B.1.2 高周波発生器は,通常,1.52.5kV・Aの定格出力のものを用いているが,製造業者によって周波数
は異なることがある。周波数は26, 15又は20MHzのものが用いられてきた。高周波発生器からの出力
は,通常空冷されている石英ガラス管の周りの誘導コイルに伝えられる。
B.1.3 試料,融剤及び助燃剤を入れたるつぼを正確に位置された受台に置くので,それが上昇すると,出
力が供給されたとき有効に誘導結合するように,るつぼの内容物は誘導コイル中に正確に入る。

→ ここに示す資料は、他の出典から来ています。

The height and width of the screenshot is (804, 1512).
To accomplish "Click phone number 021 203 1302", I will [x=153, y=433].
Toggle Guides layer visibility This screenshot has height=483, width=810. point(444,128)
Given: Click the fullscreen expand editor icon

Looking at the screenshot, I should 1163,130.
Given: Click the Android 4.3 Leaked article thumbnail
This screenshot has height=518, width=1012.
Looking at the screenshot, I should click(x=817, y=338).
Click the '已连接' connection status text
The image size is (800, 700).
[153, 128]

B.1.4 誘導結合の度合いは,誘導コイルの直径及び巻き数,並びに炉室の構造及び高周波発生器の出力に
よって決まる。これらの要因は装置製造業者によって決められている。
B.1.5 燃焼中に到達する温度は,B.1.4の要因に依存するだけでなく,るつぼ内の金属の性質,試料の形,
物質の質量によって異なる。これらの要因の幾つかは作業者によって異なるかもしれない。
B.2 赤外線分析計
B.2.1 ほとんどの装置で,燃焼によって発生する気体は連続的な酸素の流れによって検出器に送られる。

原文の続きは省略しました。